*** Opening of RECORDS TO USE ***

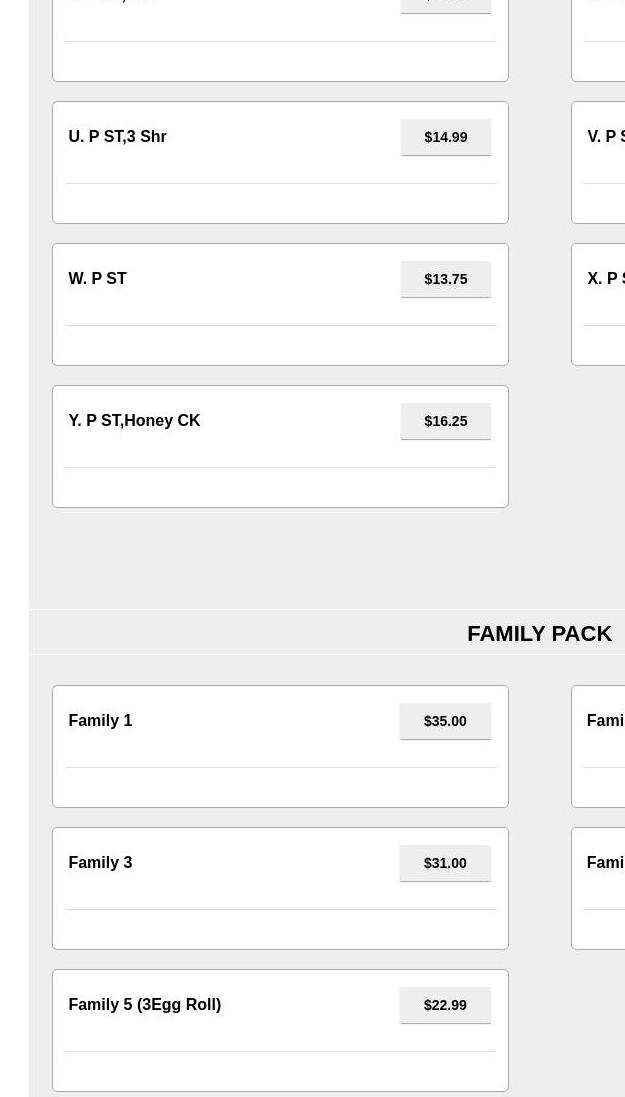Click the FAMILY PACK section heading
The width and height of the screenshot is (625, 1097).
point(539,634)
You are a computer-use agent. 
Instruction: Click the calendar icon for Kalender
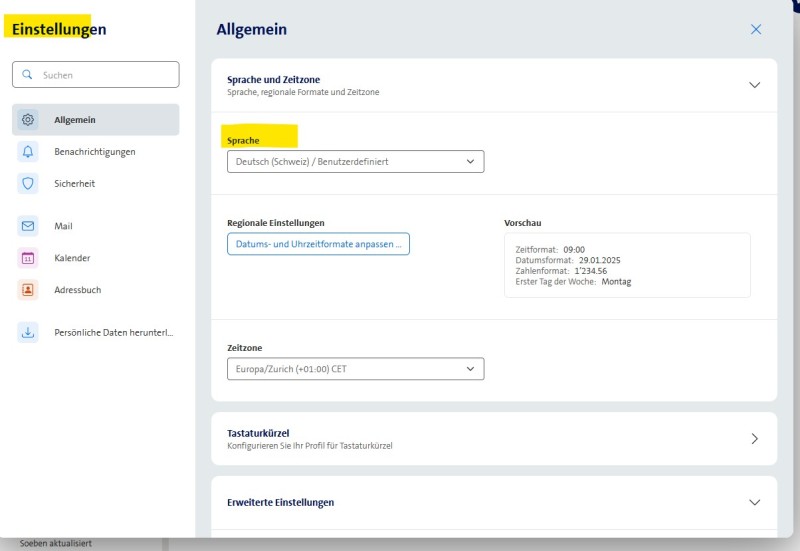point(28,258)
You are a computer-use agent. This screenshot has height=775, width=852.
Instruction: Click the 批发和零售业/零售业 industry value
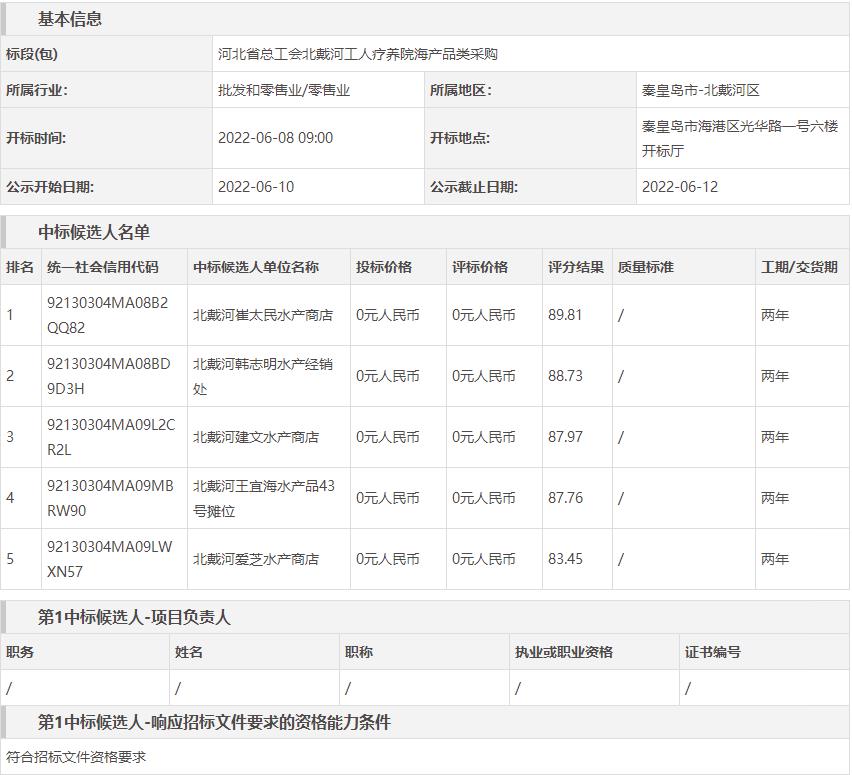(284, 90)
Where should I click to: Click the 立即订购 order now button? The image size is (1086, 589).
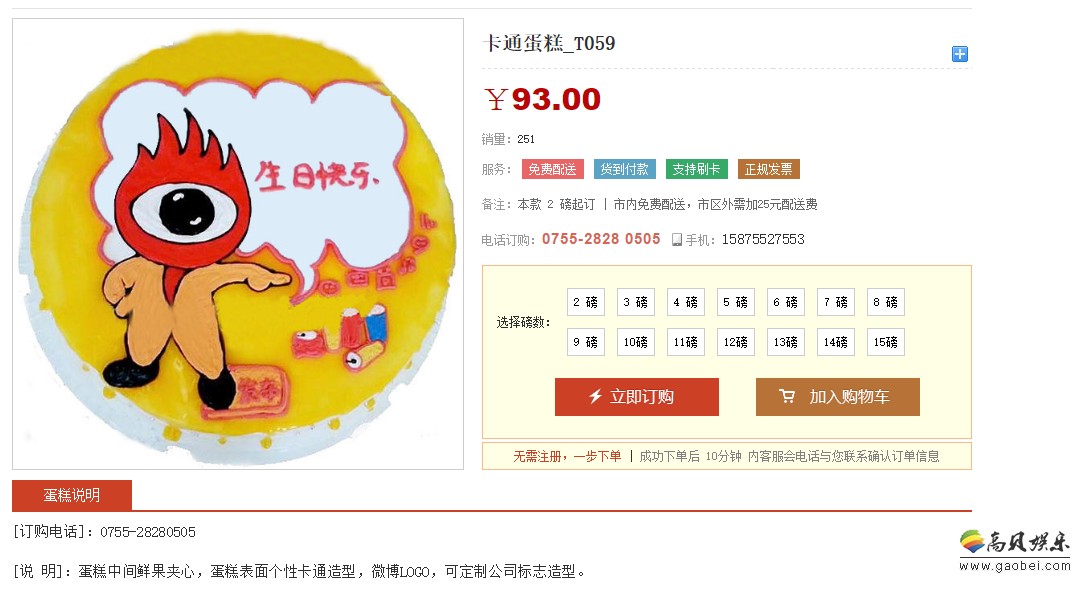[637, 396]
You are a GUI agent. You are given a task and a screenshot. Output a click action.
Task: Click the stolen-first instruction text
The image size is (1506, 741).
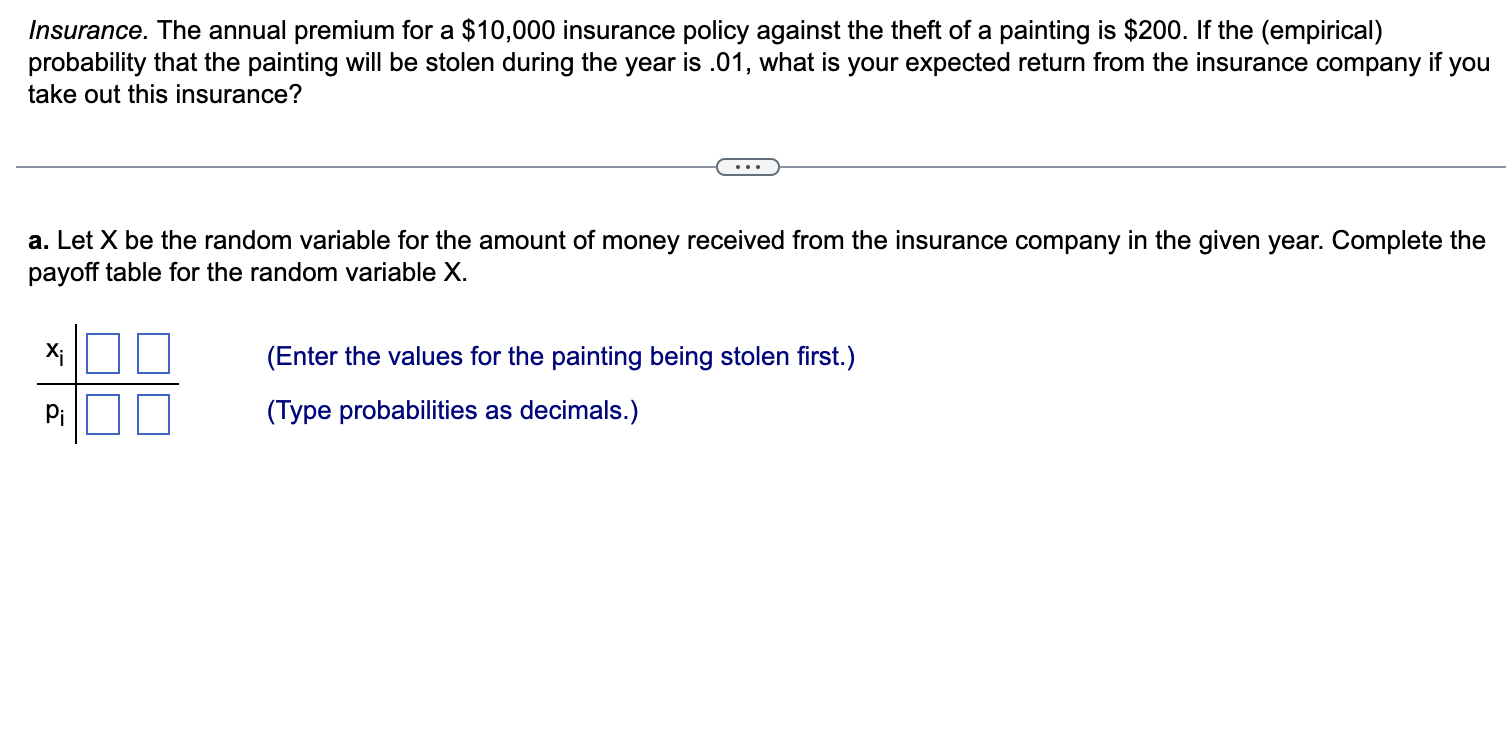tap(560, 356)
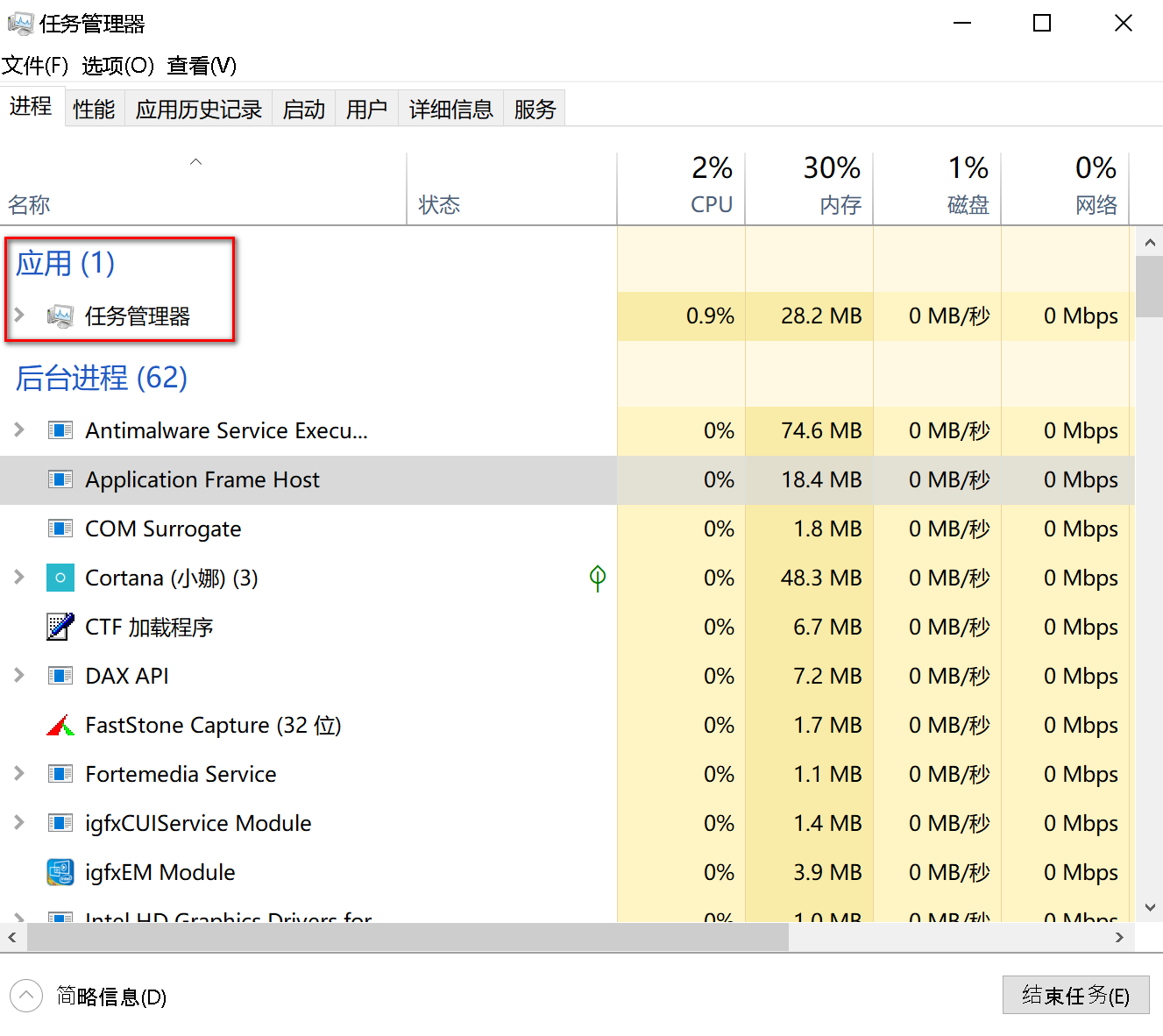Click the igfxEM Module icon
Viewport: 1163px width, 1036px height.
(x=60, y=873)

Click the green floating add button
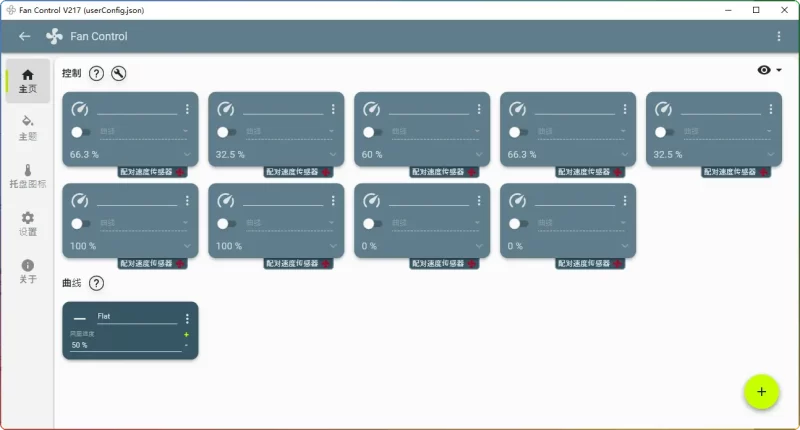[761, 391]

*** Close of RECORDS TO USE ***

TO DO> Whenever "computer" occurs in a line of the entries, copy that line.

OUTPUT>
You are a computer-use agent. 
You are a computer-use agent. This screenshot has height=775, width=852.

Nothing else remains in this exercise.